Data to use ->
::::

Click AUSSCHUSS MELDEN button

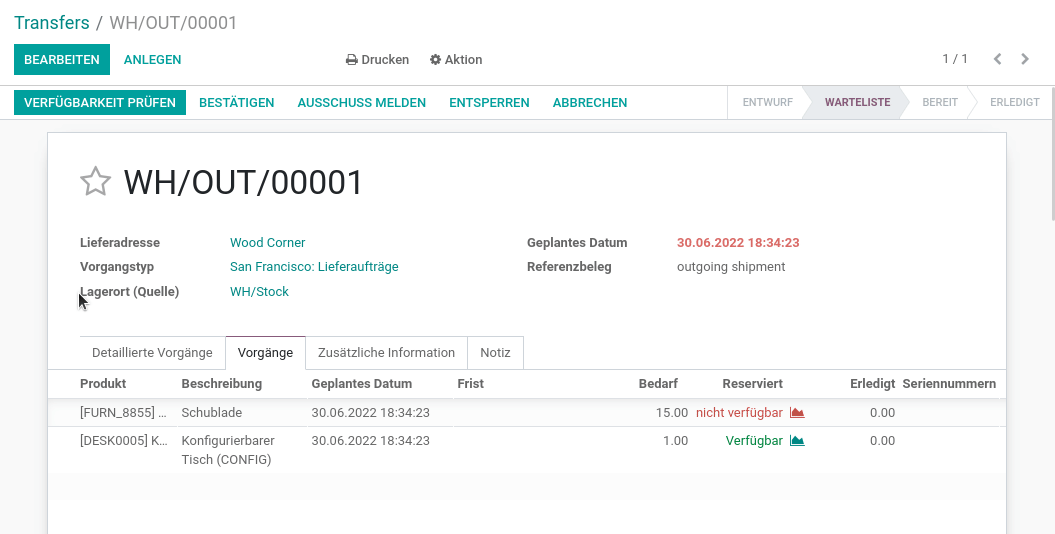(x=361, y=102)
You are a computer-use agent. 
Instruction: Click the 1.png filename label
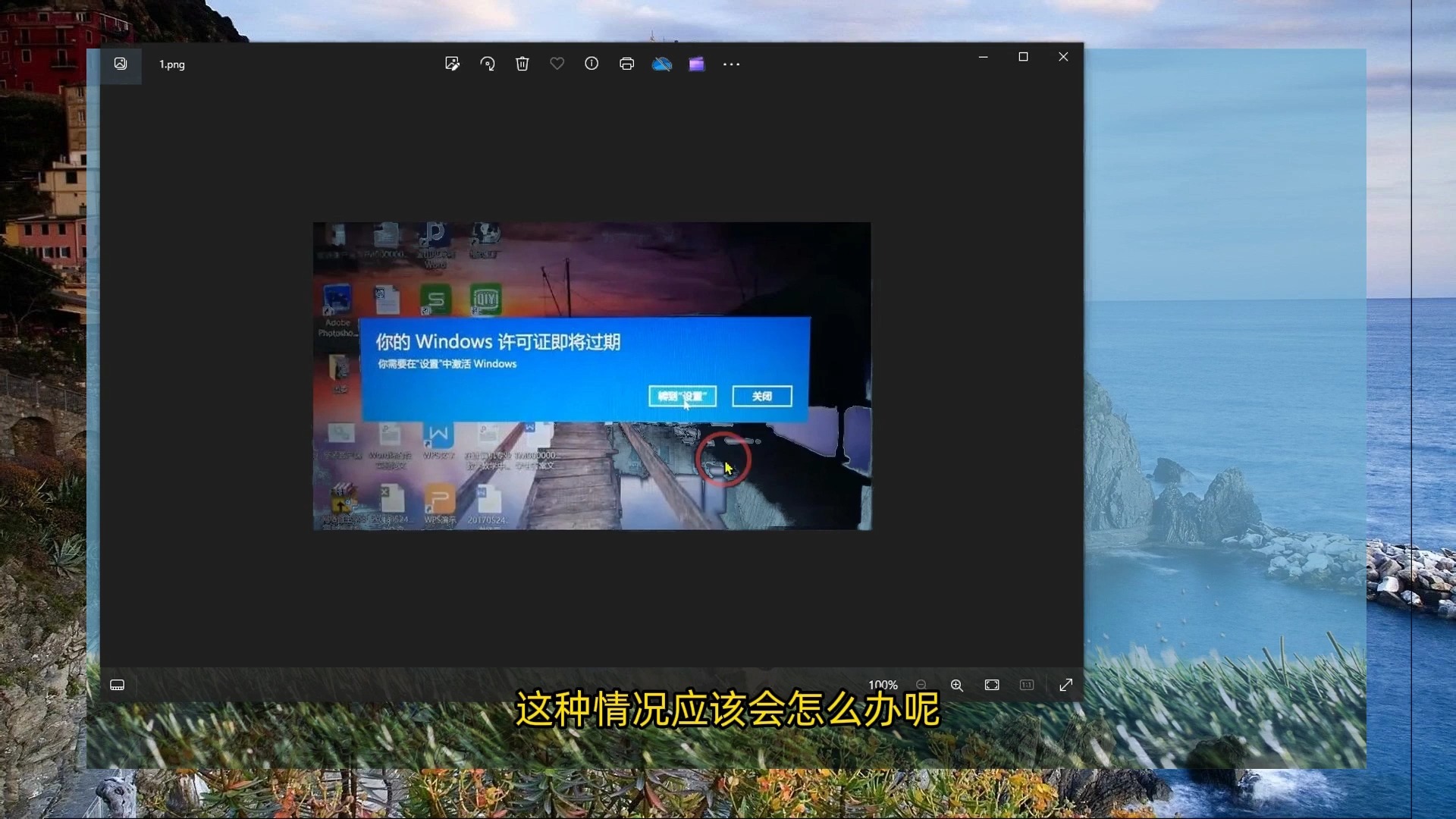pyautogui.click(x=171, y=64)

::::

To be done ->
Update all the records by changing "button" to "control" and leaving every other word untouched. Omit the pictures from your version.

Task response ->
Click AUSSCHUSS MELDEN control

(x=361, y=102)
You are a computer-use agent. 
Instruction: Click the 1.png filename label
pyautogui.click(x=171, y=64)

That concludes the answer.